DAVID GREENE, HOST:
Maybe get your mind off the economy by playing video games.
In this country, that usually means playing on a computer or on a console, like the PlayStation or the Wii. More and more people are playing on their smartphones. But still, we have not caught up to the Japanese, where gaming on phones is an obsession, and some companies there are eyeing the U.S. market.
Here's Lucy Craft.
UNIDENTIFIED MAN: (Japanese spoken)
LUCY CRAFT, BYLINE: On the subway, in doctor's waiting rooms and during college lectures, you'll find millions of Japanese glued to their smartphones. But they're not texting or making phone calls.
(SOUNDBITE OF TRAIN)
CRAFT: There are no sound effects, no buttons to push, but that glassy-eyed stare, that occasional swipe of the screen, is a dead giveaway - it means game on.
UNIDENTIFIED WOMAN: The doors on the left side is open.
CRAFT: Ice coffee in one hand, iPhone in the other, grad student Yoshiro Hinoki is fixated on slaying tiny cartoon monsters.

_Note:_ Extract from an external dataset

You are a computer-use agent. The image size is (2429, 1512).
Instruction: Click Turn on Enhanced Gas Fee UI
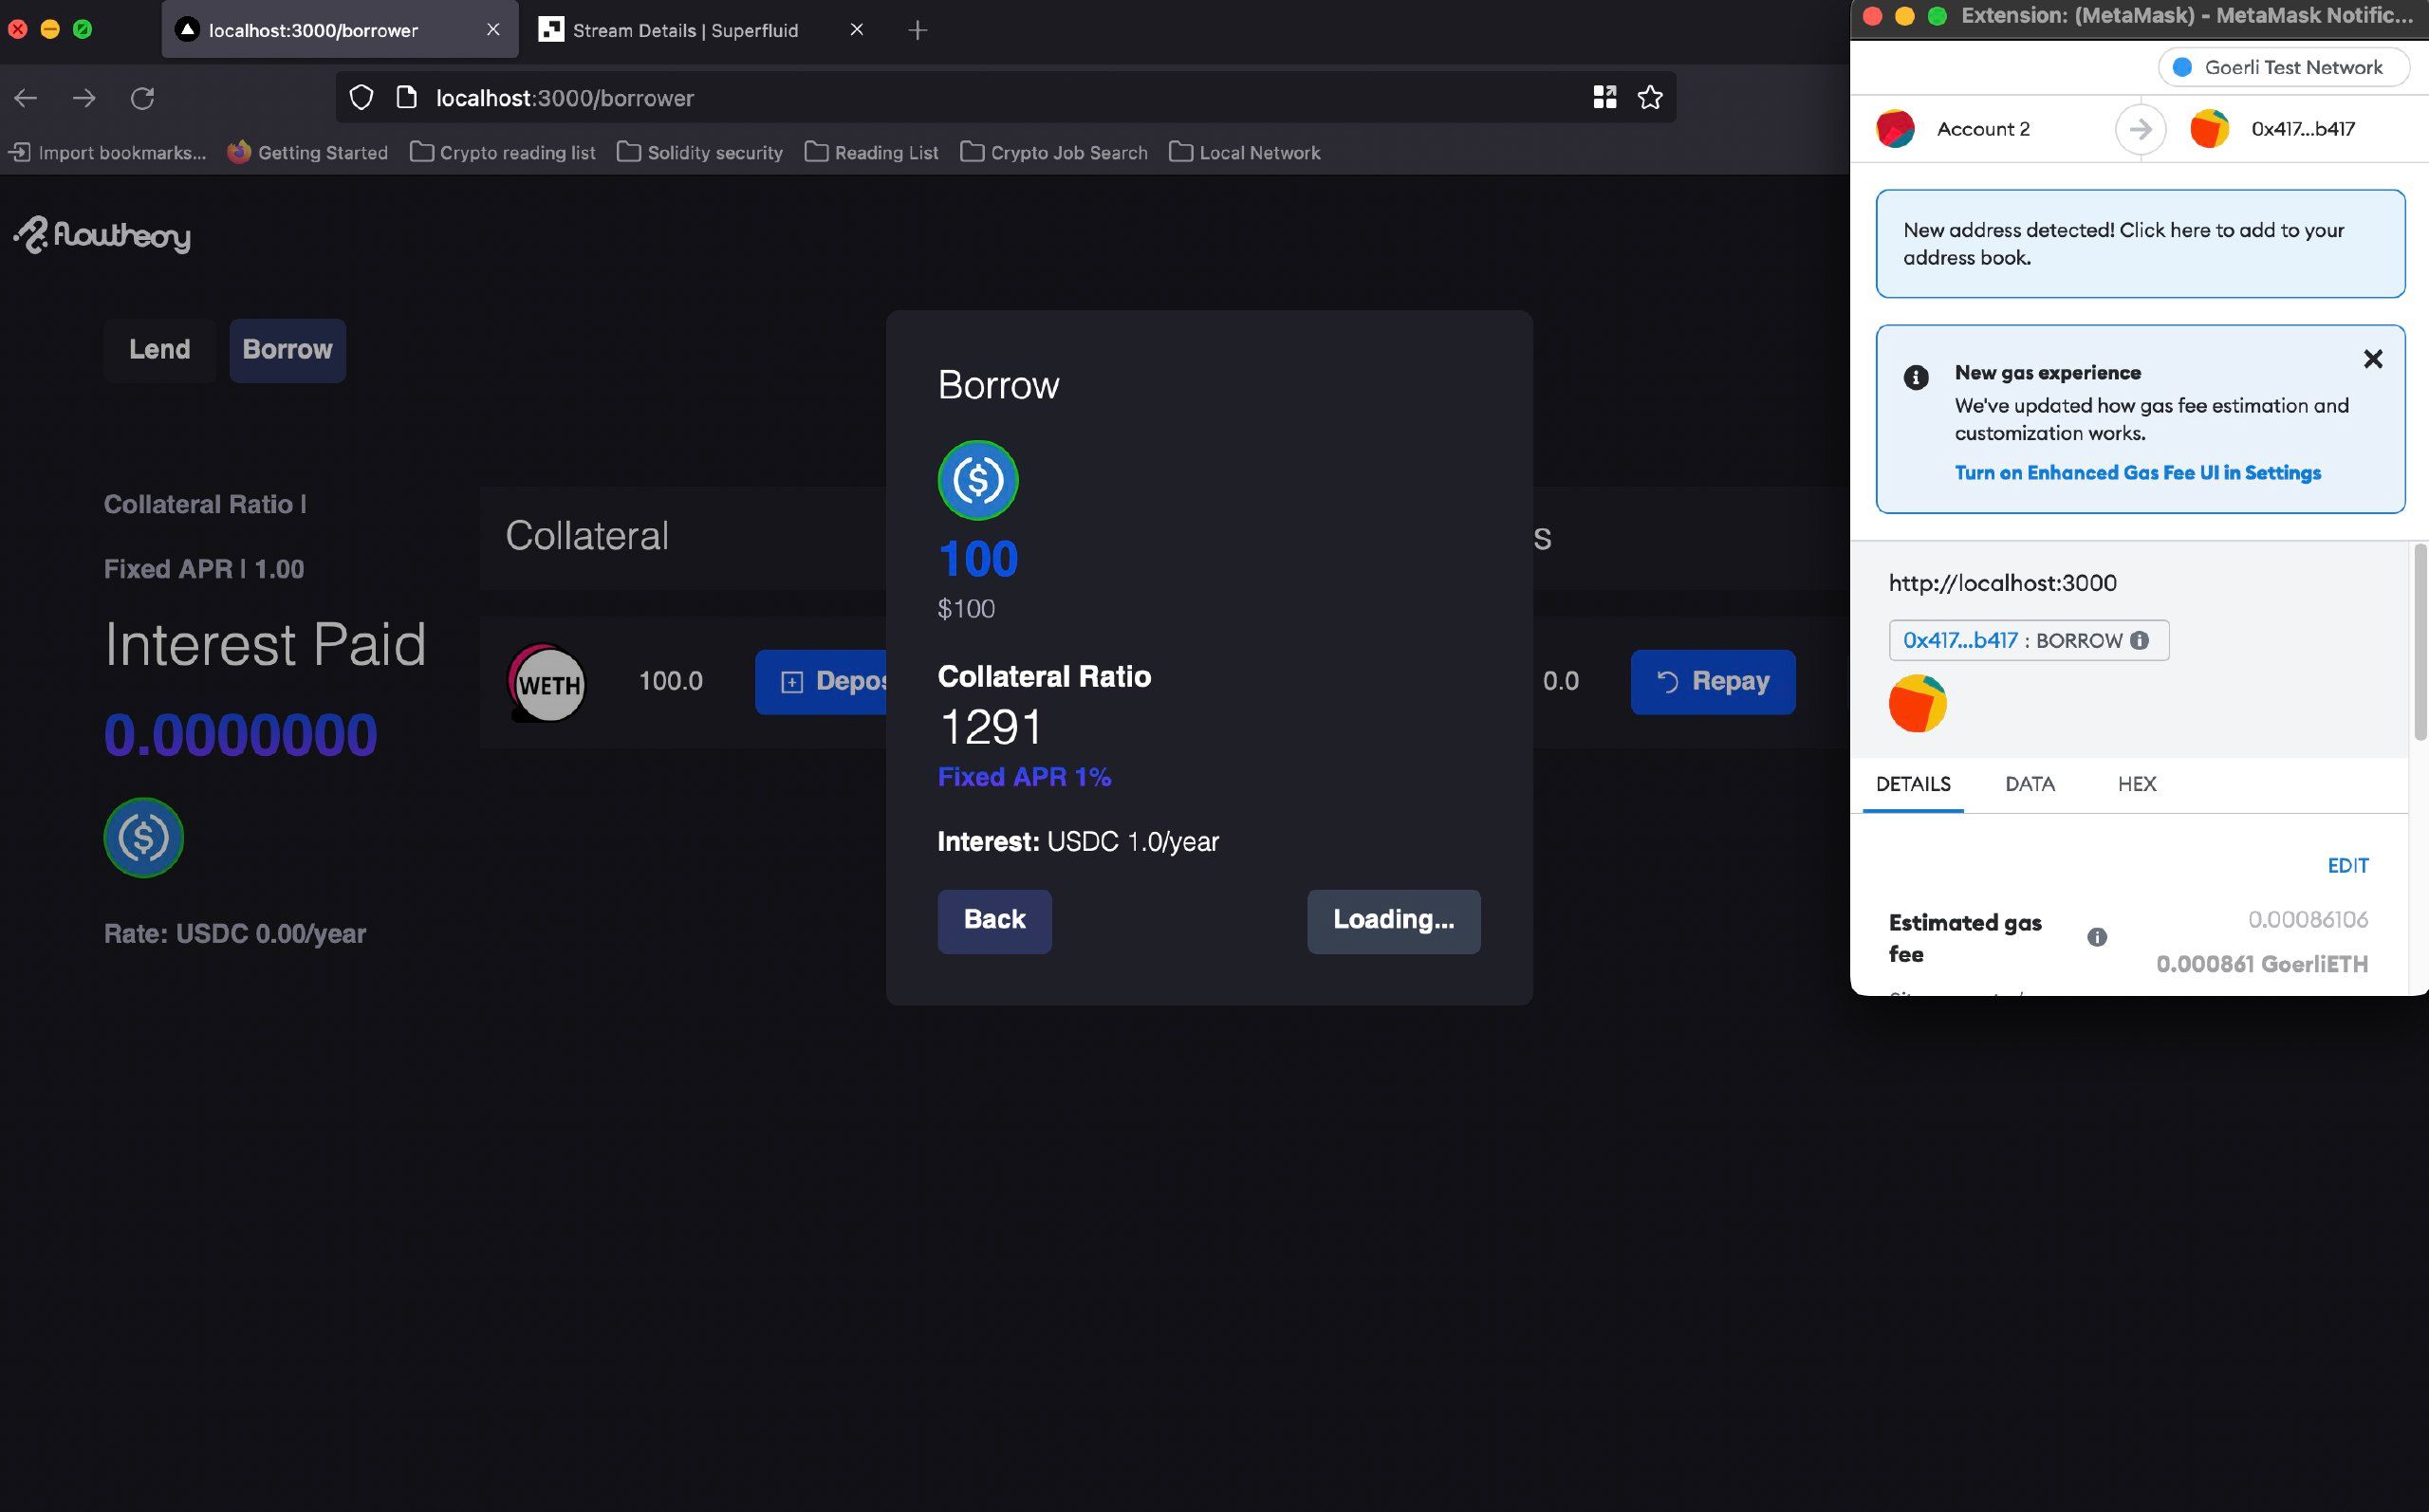2138,472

YOSHIRO HINOKI: (Through Translator) I like that you can play games whenever you have a few minutes, and, for just a little money, you get quick results. I like that feeling of achievement.
CRAFT: Hinoki is one of an estimated 40 million users - that's one out of every three Japanese - who have signed up to play games on their cell phones. Only about a third of these players are active, but that's enough to have ignited a mobile gaming juggernaut here over the last few years, dominated by a few Japanese startups.
Unlike the complex, intense and cinematic experience of sit-down video games, the cell phone variety is about as deep as a round of tic-tac-toe. Yet, consultant Serkan Toto says mobile gaming perfectly satisfies one of the most basic of human needs - killing those slices of time on the way to something else.
SERKAN TOTO: The majority of these games are designed in a way that they can be played in short bursts, in five minutes to 10 minute intervals, because most people don't like to use games on their mobile devices for extended gaming sessions.
CRAFT: All those minutes of play add up to huge revenues. Morgan Stanley predicts that by next year, the mobile gaming business could be worth more than $5 billion dollars - while old-school gaming companies like Nintendo, Sony and Sega, are in eclipse.
HINOKI: (Japanese spoken)
CRAFT: Like most players, Hinoki does his best to play for free, but as he shows me, this takes willpower. Without buying weapons and other virtual gear, games end in seconds and can't be restarted without a waiting period. But there are enough hardcore gamers to generate windfall profits for gaming operators, some spending upwards of 6,000 dollars a month.
(SOUNDBITE OF MUSIC)
CRAFT: Even if you've never heard of "Fishing Star" or "Slam Dunk," it's almost impossible to escape the glitzy ads by gaming giants like Gree, which has made its 35-year-old founder, Yoshikazu Tanaka, Japan's youngest billionaire.
Critical to the success of mobile gaming in Japan is that almost all players are anonymous. Serkan Toto says the setup is tailor-made for the Japanese.
TOTO: My personal take is that this has something to do with the Japanese way of interacting, socially, in the real life, where, you know, direct confrontation or direct interaction with people is not usually the norm.
CRAFT: Businessman Takashi Taira spends two hours a day trading virtual collectible cards with people he'll never speak with or see.
TAKASHI TAIRA: (Through Translator) Most of the people I play with are near-total strangers. If they say they're 30, they might be 60 or even in grade school. If everyone is anonymous, then it doesn't matter if people lie.
CRAFT: Taira shows me his avatar, a cute tousled hair boy. It couldn't be less like the middle-aged man in a suit sitting before me.
TAIRA: (Through Translator) In gaming, you can become someone else. This is very appealing to the Japanese. I don't know about the other players, but as for me, when I play, I try to become that character.
CRAFT: Game companies took a hit this year, after regulators banned a lucrative practice that left children saddled with huge bills. But some analysts say this won't slow the companies, which have proven adroit, creating new ways of separating players from their money.
Meanwhile, Gree and Japanese rival DeNA are taking on the San Francisco-based Zynga and trying to replicate their success in the U.S. In the social gaming world it's, game on.
For NPR News, this is Lucy Craft in Tokyo.